Problem requirements →
Make an exact copy of the entries, taking out every picture.

Information supplied →
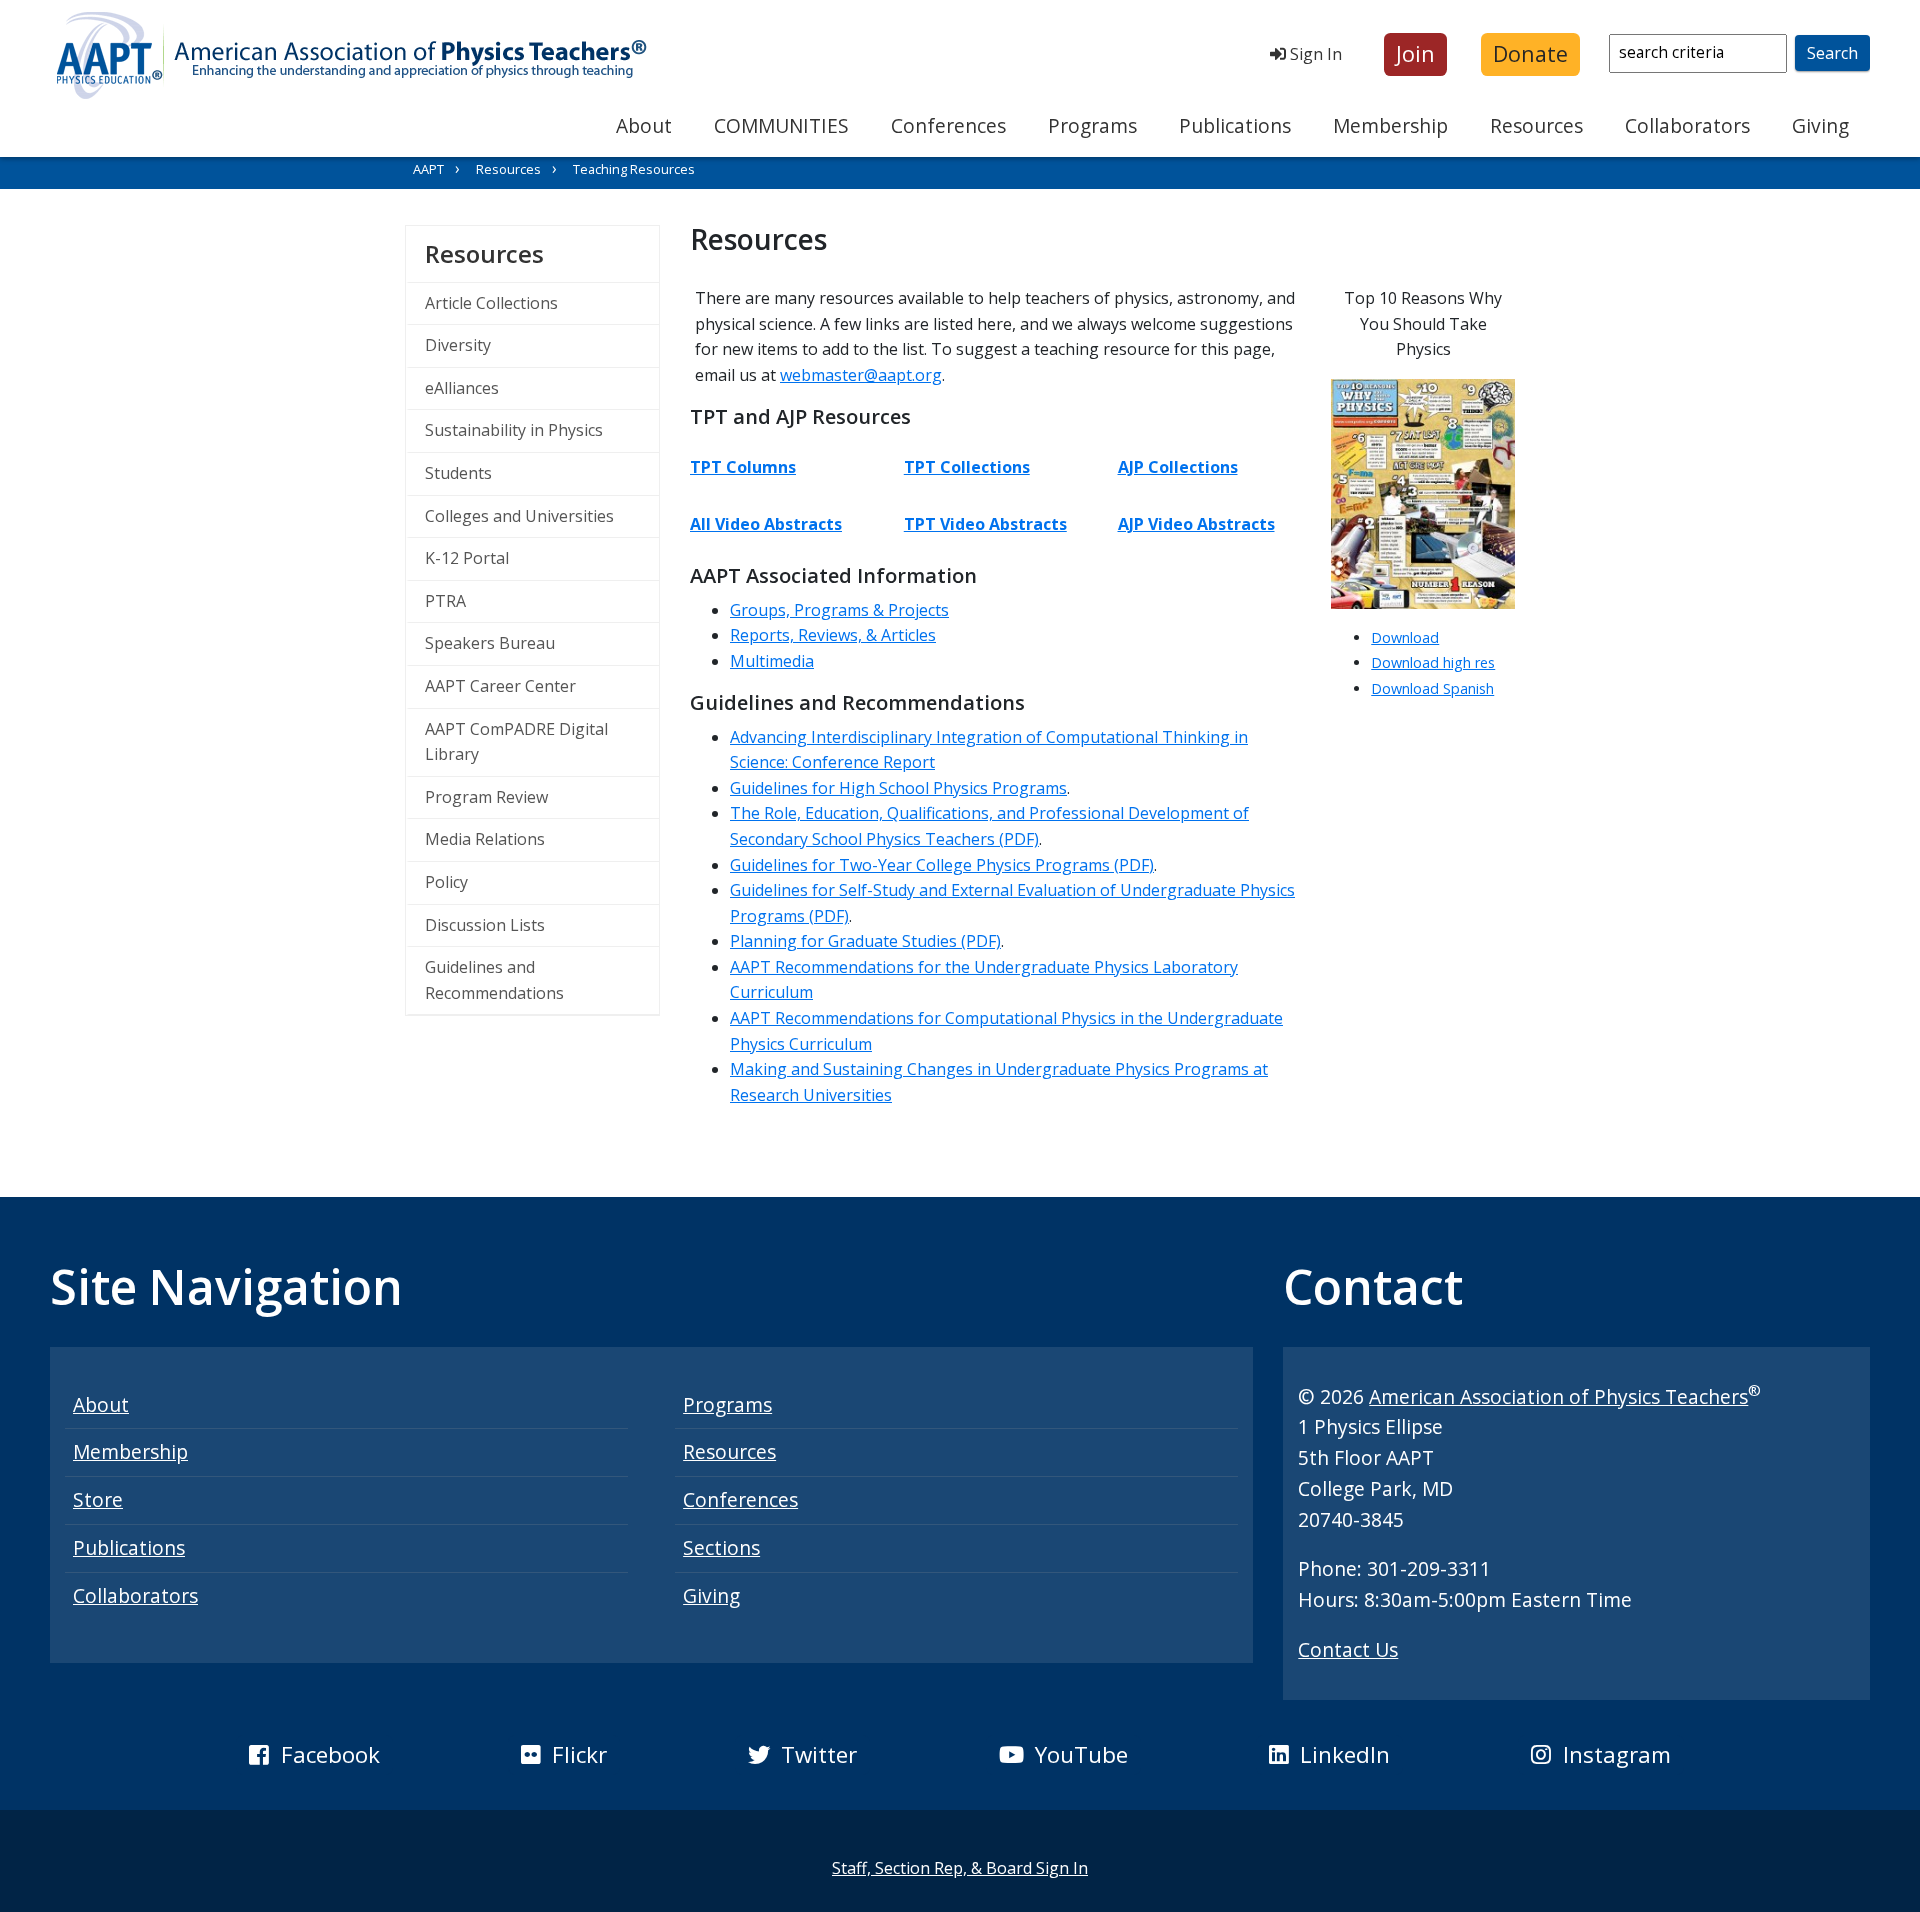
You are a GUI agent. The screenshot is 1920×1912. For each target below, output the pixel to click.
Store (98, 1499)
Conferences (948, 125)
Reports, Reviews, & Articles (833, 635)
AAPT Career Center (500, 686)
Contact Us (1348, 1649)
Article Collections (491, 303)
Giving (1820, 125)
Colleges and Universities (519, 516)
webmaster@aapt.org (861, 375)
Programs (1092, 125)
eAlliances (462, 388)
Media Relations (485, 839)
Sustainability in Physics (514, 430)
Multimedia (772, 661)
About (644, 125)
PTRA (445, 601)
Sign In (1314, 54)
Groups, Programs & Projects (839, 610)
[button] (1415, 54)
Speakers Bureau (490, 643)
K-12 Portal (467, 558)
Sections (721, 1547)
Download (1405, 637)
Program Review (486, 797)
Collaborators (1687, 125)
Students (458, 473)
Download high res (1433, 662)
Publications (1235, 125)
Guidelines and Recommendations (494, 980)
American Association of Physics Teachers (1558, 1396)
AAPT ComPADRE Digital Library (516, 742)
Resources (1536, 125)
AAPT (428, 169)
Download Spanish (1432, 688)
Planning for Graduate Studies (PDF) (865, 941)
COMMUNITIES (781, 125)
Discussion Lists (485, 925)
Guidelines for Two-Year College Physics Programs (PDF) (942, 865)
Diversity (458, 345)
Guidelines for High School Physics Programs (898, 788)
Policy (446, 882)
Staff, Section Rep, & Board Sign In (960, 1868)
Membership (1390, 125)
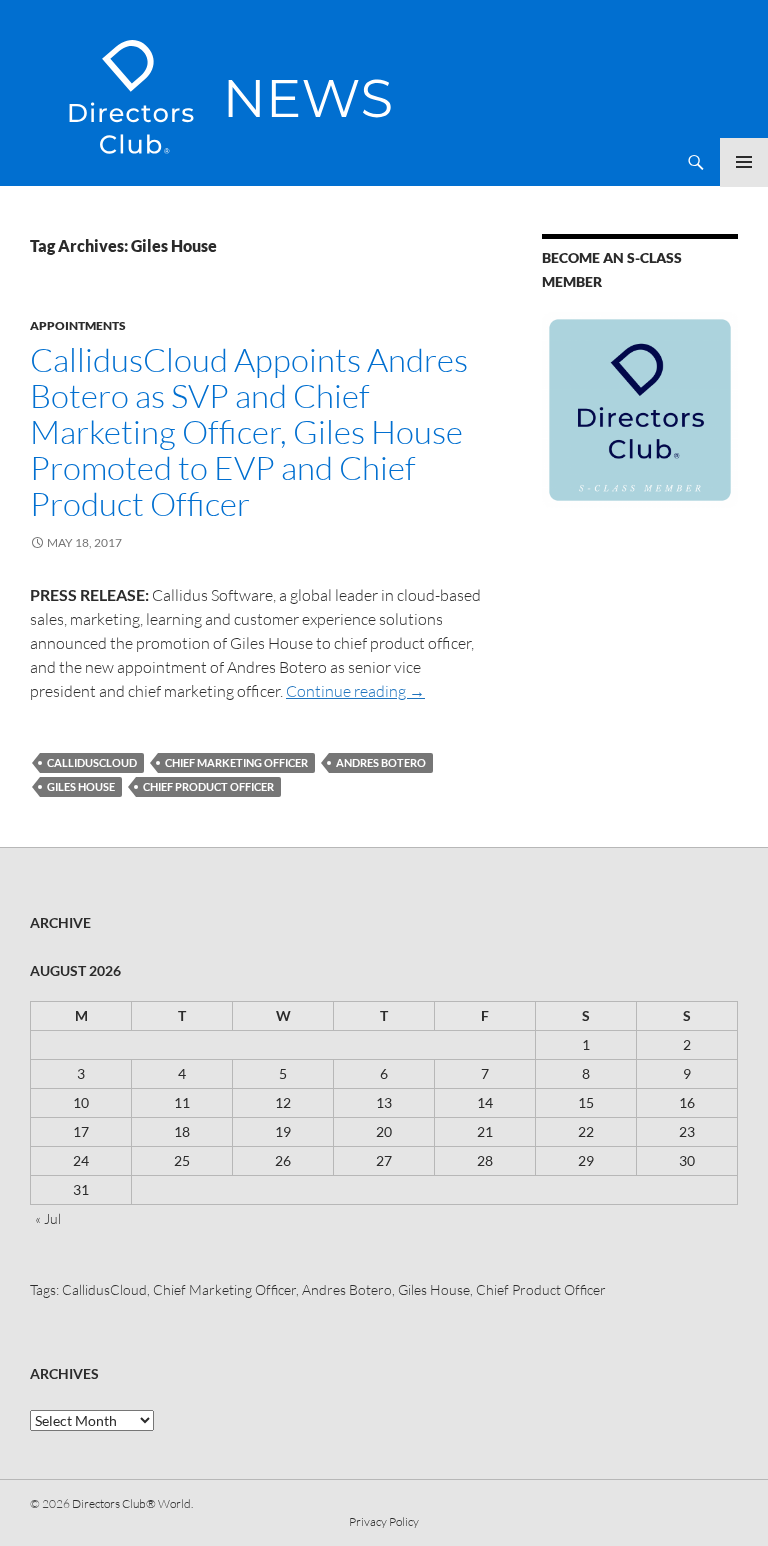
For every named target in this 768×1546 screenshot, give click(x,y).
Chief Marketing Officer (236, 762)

Your response →
You are a GUI agent. The screenshot is 1920×1912. For each target below, output the pixel to click.
Store (98, 1499)
Conferences (948, 125)
Reports, Reviews, & Articles (833, 635)
AAPT Career Center (500, 686)
Contact Us (1348, 1649)
Article Collections (491, 303)
Giving (1820, 125)
Colleges and Universities (519, 516)
webmaster@aapt.org (861, 375)
Programs (1092, 125)
eAlliances (462, 388)
Media Relations (485, 839)
Sustainability in Physics (514, 430)
Multimedia (772, 661)
About (644, 125)
PTRA (445, 601)
Sign In (1314, 54)
Groups, Programs & Projects (839, 610)
[button] (1415, 54)
Speakers Bureau (490, 643)
K-12 Portal (467, 558)
Sections (721, 1547)
Download (1405, 637)
Program Review (486, 797)
Collaborators (1687, 125)
Students (458, 473)
Download high res (1433, 662)
Publications (1235, 125)
Guidelines and Recommendations (494, 980)
American Association of Physics Teachers (1558, 1396)
AAPT ComPADRE Digital Library (516, 742)
Resources (1536, 125)
AAPT (428, 169)
Download Spanish (1432, 688)
Planning for Graduate Studies (PDF) (865, 941)
COMMUNITIES (781, 125)
Discussion Lists (485, 925)
Guidelines for Two-Year College Physics Programs (PDF) (942, 865)
Diversity (458, 345)
Guidelines for High School Physics Programs (898, 788)
Policy (446, 882)
Staff, Section Rep, & Board Sign In (960, 1868)
Membership (1390, 125)
For every named target in this 768×1546 screenshot, give click(x,y).
Chief Marketing Officer (236, 762)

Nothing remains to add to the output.